Stored items:
☆ ☆ ☆ ☆ ☆
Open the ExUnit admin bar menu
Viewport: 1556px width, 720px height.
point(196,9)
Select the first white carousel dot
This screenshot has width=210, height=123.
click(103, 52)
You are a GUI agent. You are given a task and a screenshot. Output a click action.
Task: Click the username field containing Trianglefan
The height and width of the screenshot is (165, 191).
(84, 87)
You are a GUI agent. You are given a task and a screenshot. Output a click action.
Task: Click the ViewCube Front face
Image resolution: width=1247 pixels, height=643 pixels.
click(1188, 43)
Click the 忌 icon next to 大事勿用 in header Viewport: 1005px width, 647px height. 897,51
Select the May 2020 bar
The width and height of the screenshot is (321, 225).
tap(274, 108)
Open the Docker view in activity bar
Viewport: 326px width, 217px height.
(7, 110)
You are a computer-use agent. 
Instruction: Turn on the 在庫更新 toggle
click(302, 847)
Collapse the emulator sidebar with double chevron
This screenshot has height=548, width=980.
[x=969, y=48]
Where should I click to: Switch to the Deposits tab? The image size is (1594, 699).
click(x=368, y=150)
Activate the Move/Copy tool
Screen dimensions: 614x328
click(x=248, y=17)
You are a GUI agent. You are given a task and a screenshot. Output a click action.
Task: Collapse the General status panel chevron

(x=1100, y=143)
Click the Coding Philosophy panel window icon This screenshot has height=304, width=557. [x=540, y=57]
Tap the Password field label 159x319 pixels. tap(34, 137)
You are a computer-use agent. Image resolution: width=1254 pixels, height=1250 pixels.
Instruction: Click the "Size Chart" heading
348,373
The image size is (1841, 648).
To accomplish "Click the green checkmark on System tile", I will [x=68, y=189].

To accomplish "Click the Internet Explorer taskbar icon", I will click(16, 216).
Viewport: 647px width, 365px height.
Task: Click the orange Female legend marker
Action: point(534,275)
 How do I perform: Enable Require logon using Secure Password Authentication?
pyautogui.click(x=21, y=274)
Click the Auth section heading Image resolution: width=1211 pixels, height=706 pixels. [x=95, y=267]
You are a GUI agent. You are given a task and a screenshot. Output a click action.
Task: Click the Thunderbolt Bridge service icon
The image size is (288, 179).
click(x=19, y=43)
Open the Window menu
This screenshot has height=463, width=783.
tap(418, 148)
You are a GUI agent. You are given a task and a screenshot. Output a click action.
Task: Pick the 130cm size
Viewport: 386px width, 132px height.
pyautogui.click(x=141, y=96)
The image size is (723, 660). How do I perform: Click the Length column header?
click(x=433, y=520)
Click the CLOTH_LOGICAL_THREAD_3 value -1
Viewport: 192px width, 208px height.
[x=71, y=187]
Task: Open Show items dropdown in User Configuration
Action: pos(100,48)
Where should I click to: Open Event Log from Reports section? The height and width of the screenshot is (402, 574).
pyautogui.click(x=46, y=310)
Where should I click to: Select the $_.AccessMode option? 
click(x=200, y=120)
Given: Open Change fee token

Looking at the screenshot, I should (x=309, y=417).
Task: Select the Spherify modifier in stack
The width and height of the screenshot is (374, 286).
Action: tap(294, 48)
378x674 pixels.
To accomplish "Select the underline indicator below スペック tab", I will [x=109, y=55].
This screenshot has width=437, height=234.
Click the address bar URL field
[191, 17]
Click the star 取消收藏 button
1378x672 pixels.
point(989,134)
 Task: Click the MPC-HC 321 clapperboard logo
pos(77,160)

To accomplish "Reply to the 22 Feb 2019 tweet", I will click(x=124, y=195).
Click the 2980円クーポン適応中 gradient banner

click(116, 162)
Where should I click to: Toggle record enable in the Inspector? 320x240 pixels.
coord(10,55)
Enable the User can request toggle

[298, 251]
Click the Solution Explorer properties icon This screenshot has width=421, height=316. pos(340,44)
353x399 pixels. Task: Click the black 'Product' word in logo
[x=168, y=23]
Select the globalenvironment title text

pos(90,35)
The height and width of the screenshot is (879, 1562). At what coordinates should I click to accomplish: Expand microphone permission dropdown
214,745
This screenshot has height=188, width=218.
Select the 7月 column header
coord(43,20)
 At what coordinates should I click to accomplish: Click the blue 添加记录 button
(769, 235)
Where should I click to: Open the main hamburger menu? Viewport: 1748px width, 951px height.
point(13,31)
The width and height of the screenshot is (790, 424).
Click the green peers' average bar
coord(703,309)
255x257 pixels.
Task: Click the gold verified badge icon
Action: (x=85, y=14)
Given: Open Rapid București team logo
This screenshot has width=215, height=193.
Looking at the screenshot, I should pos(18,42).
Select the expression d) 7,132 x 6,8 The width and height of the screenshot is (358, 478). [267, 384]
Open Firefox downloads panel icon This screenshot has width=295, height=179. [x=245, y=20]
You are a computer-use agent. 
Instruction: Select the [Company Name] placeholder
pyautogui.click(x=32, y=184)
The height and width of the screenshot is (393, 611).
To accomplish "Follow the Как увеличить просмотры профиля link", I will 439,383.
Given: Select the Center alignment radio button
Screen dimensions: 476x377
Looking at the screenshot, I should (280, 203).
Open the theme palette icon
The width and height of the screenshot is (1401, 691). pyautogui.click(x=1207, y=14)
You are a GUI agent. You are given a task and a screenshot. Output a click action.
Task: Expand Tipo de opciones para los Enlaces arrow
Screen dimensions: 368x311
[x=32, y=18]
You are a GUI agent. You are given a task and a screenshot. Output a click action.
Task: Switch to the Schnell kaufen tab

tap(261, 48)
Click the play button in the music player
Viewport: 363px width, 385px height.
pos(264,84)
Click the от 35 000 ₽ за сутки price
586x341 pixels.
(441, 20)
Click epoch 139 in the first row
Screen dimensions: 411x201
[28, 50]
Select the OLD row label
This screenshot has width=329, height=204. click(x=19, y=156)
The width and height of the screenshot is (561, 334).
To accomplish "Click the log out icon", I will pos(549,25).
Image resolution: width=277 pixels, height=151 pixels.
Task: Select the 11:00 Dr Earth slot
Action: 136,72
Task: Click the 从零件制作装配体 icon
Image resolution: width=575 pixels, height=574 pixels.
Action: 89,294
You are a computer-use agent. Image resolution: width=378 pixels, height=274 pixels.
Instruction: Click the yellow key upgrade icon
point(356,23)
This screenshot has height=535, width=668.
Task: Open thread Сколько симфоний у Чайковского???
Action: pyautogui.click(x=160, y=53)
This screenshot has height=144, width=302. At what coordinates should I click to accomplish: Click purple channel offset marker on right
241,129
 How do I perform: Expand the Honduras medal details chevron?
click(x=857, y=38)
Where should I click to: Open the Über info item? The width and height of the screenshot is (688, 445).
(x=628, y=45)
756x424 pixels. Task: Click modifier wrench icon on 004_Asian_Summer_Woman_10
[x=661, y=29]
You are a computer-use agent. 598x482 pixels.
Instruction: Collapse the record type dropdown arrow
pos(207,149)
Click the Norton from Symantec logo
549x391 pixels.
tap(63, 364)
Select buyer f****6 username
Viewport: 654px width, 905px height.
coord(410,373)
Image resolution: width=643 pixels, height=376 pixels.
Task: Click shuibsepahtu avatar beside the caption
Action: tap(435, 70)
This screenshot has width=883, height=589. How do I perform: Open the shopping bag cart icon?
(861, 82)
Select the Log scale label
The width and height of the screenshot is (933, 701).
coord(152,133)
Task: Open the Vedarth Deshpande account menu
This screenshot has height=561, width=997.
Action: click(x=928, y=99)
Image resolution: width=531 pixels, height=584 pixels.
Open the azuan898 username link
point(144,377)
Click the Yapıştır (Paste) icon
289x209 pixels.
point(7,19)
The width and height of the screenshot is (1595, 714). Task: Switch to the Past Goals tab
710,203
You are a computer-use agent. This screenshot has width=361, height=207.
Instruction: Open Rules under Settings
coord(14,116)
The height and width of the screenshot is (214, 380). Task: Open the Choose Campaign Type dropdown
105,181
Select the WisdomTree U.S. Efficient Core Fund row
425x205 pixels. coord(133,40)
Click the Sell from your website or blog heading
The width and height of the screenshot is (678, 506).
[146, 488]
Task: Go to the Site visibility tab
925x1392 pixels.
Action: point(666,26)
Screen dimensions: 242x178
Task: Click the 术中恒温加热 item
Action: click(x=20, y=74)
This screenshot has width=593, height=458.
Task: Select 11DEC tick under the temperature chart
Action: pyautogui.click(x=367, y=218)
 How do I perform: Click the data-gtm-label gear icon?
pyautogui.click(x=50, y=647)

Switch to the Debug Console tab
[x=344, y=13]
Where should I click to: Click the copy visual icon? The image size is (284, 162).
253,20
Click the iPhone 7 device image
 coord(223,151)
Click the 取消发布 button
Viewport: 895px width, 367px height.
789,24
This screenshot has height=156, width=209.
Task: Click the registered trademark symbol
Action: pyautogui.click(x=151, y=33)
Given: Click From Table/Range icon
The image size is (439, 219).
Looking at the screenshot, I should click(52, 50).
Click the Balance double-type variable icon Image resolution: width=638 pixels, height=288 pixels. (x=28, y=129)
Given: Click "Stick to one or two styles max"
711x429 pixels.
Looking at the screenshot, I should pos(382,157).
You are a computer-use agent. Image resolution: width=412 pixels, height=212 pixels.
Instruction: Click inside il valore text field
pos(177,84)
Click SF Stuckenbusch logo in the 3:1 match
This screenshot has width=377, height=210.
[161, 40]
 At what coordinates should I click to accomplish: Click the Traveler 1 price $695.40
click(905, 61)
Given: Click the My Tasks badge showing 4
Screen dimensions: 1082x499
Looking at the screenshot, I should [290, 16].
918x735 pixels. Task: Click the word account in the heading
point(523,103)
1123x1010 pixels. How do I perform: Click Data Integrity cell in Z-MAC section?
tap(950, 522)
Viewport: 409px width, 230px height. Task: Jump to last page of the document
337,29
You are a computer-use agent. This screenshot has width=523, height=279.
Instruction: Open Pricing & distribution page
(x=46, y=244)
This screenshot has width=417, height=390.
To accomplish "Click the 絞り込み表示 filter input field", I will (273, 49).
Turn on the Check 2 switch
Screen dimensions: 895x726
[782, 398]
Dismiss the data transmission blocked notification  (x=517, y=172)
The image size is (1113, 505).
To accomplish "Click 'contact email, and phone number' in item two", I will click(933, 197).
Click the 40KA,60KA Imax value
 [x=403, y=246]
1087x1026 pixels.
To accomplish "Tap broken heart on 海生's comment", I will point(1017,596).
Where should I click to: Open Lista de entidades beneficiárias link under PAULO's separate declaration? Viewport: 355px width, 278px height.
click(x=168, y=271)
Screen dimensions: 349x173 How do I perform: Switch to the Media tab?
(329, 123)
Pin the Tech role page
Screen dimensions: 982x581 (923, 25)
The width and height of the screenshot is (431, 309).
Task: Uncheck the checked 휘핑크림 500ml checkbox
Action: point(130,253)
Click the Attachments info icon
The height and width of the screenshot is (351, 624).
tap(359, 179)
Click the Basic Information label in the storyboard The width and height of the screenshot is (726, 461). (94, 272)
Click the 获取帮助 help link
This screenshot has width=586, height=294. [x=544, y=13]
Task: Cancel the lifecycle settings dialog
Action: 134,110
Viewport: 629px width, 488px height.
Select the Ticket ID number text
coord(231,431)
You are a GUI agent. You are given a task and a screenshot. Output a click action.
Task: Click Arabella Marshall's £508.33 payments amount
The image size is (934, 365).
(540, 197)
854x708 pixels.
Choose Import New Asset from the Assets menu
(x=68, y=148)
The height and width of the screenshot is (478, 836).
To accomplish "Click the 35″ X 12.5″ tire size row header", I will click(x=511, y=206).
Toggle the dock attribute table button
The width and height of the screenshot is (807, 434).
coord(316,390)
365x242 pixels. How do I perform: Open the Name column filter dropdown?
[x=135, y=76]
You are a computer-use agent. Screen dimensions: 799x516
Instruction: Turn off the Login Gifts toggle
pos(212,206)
☆ ☆ ☆ ☆ ☆
**What you will do**
For the word "computer", count the lines of the data that contain it and report only the total.

**The completed task**
9